SQL Apprentice Question
Cursor performance for a real world application.
I have a table that holds records for a stops along a bus route. Each
records has a number of people getting on, number of people getting
off, a spot check, and a current load column.
The spot check column is the to verify that the sensors on the bus are
working correctly; the most reliable number to be use in the is
SPOT_CHECK.
Table Structure as follows:
ID (identity column)
ROUTE (Description of the bus route)
ONS (# of people getting on)
OFFS (# of people getting off)
SPOT_CHECK (visual spot count of people on the bus)
LOAD (Calculated load on the bus)
ID ROUTE ONS OFFS SPOT_CHECK LOAD
1 AAAA 5 0 null
2 AAAA 0 0 null
3 AAAA 2 1 null
4 AAAA 0 2 5
5 AAAA 6 3 8
6 AAAA 0 5 null
7 AAAA 1 2 null
8 AAAA 0 1 null
9 AAAA 0 1 null
10 AAAA 0 0 null
Now, I want to calculate the load at each stop along the way.
Load = Previous stops load + current stop ONS - Current stop's OFFS if
SPOT_CHECK is null, otherwise LOAD = SPOT_CHECK
So the results of the above table will be as follows:
ID ROUTE ONS OFFS SPOT_CHECK LOAD
1 AAAA 5 0 null 5
2 AAAA 0 0 null 5
3 AAAA 2 1 null 6
4 AAAA 0 2 5 5
5 AAAA 6 3 10 10
6 AAAA 0 5 null 5
7 AAAA 1 2 4 4
8 AAAA 0 1 null 3
9 AAAA 0 1 2 2
10 AAAA 0 2 null 0
Current programming, we using a cursor and seeing much much slower
performance than in our Oracle app. Does anyone see a way of doing
this load calculation without using a cursor and improving performance?
I can't do simple sums of ons and offs to calculate load, because of
the SPOT CHECK column.
Celko Answers
>> I have a table that holds records [sic] for a stops along a bus route. <<
Please post DDL and do not confuse records and rows.
>> records [sic] has a number of people getting on, number of people getting off, a spot check, and a current load column. <<
The current load is a computed column and we do not store such
computations in a good schema design.

● DIRECTIVES
1) In the bus route post, what does the SPOT_CHECK column hold?
2) Rewrite the bus route post between "Table Structure as" and "load on the bus)", inclusive, changing "Calculated load" to "Computed load".
3) Do these statements agree with the bus route post? Answer yes or no for each and quote the deciding words. (a) The poster's current approach uses a cursor. (b) The poster finds the current approach faster than the Oracle app. (c) The reply recommends storing the computed load in the table.

● DATASET EXTRACT

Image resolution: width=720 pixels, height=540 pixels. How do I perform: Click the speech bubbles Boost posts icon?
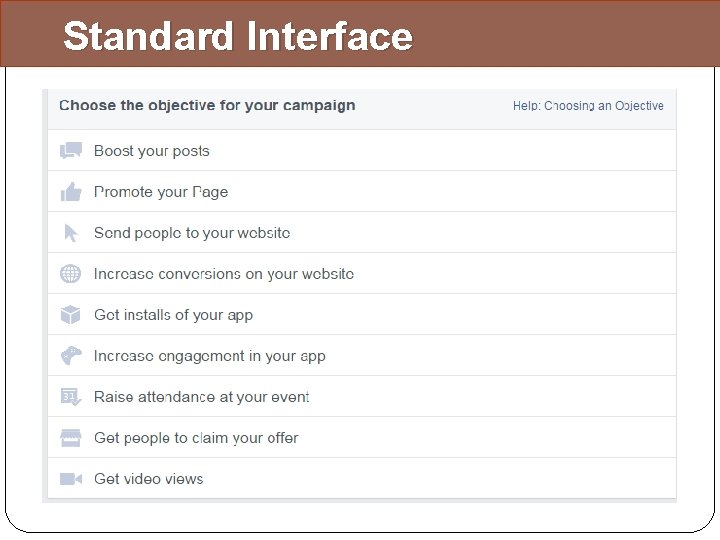point(70,151)
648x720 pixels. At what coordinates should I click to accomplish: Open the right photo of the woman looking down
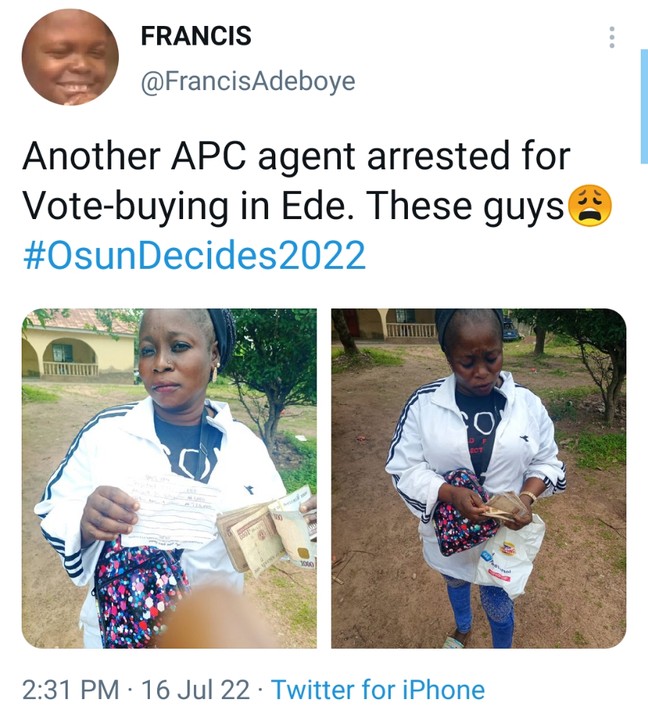pyautogui.click(x=478, y=478)
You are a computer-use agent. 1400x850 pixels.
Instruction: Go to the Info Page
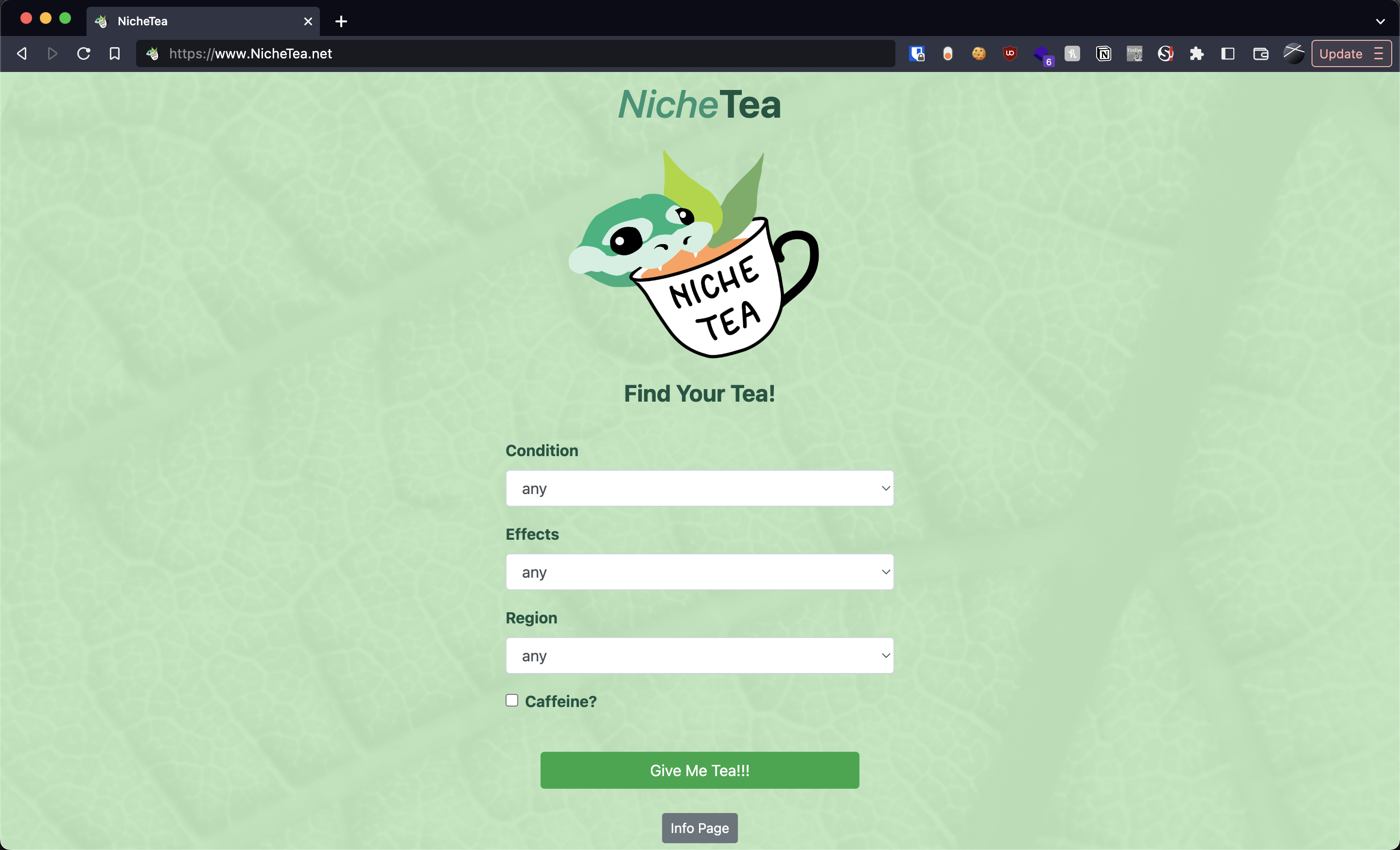699,827
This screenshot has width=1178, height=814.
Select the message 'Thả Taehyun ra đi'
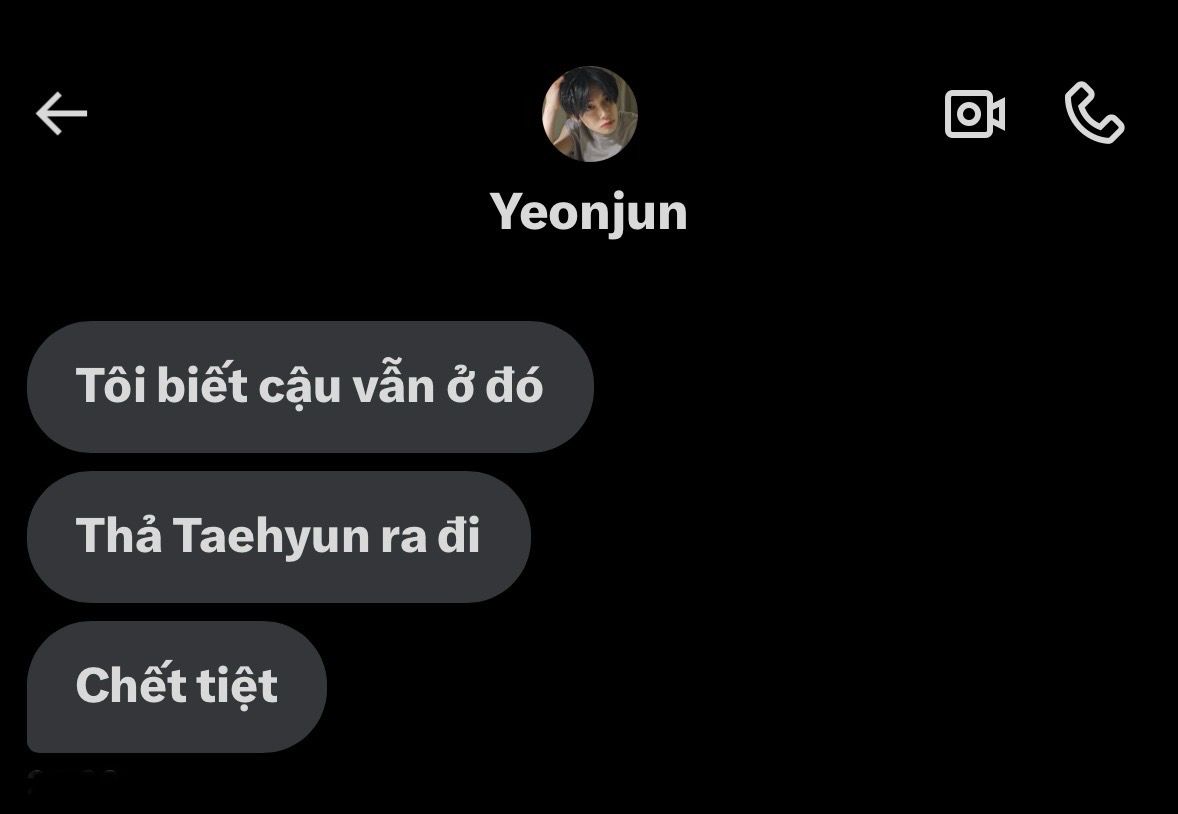279,537
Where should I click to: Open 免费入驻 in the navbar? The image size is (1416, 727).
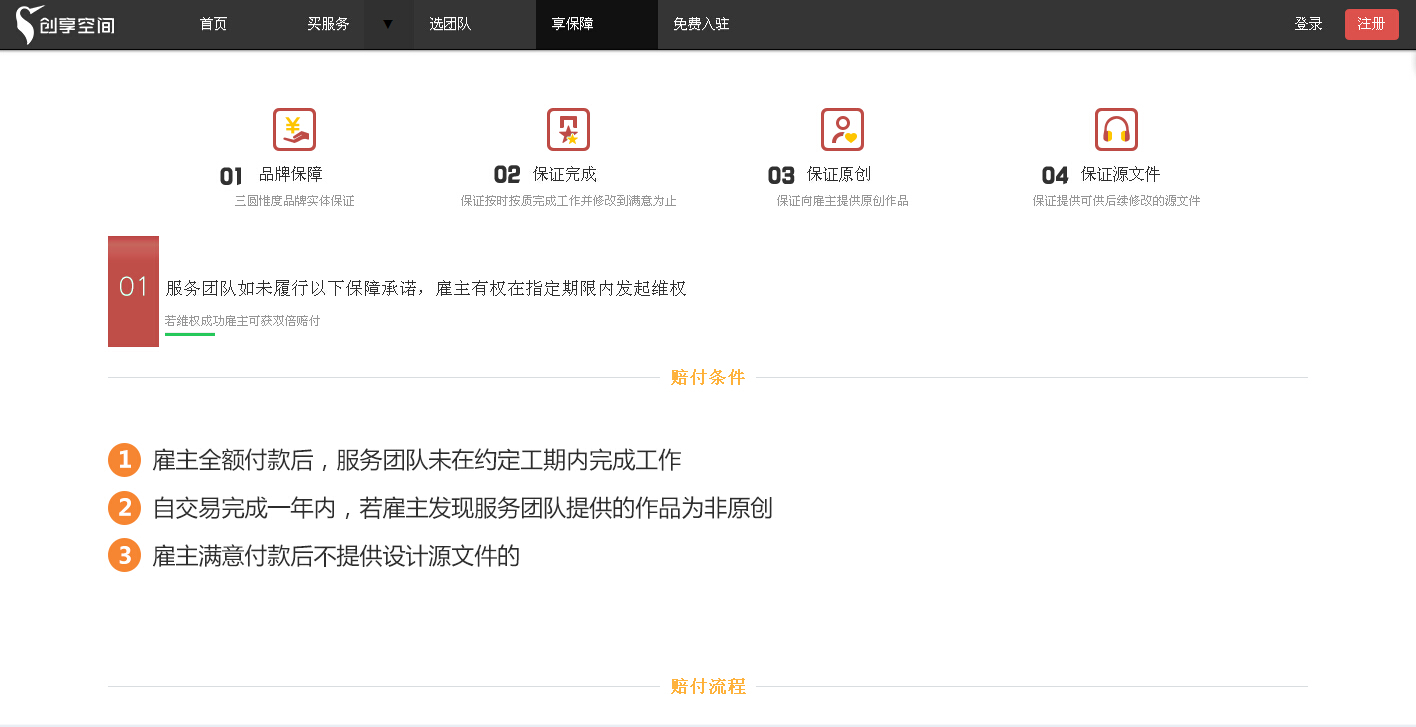tap(701, 24)
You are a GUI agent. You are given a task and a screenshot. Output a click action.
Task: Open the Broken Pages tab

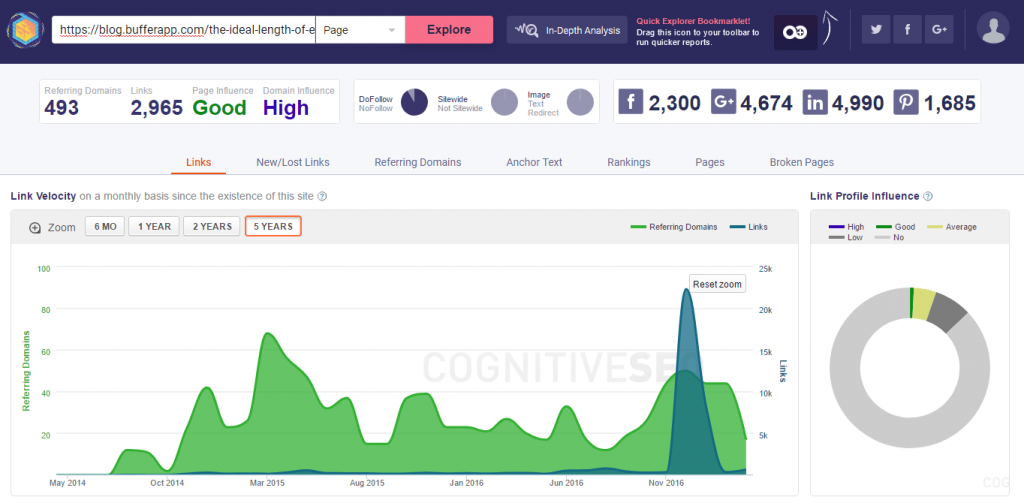801,162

● ANSWERS TO THE EXERCISE
1) A visual spot count of people on the bus.

2)
Table Structure as follows:
ID (identity column)
ROUTE (Description of the bus route)
ONS (# of people getting on)
OFFS (# of people getting off)
SPOT_CHECK (visual spot count of people on the bus)
LOAD (Computed load on the bus)

3)
(a) Yes: "we using a cursor"
(b) No: "seeing much much slower performance than in our Oracle app"
(c) No: "we do not store such computations in a good schema design"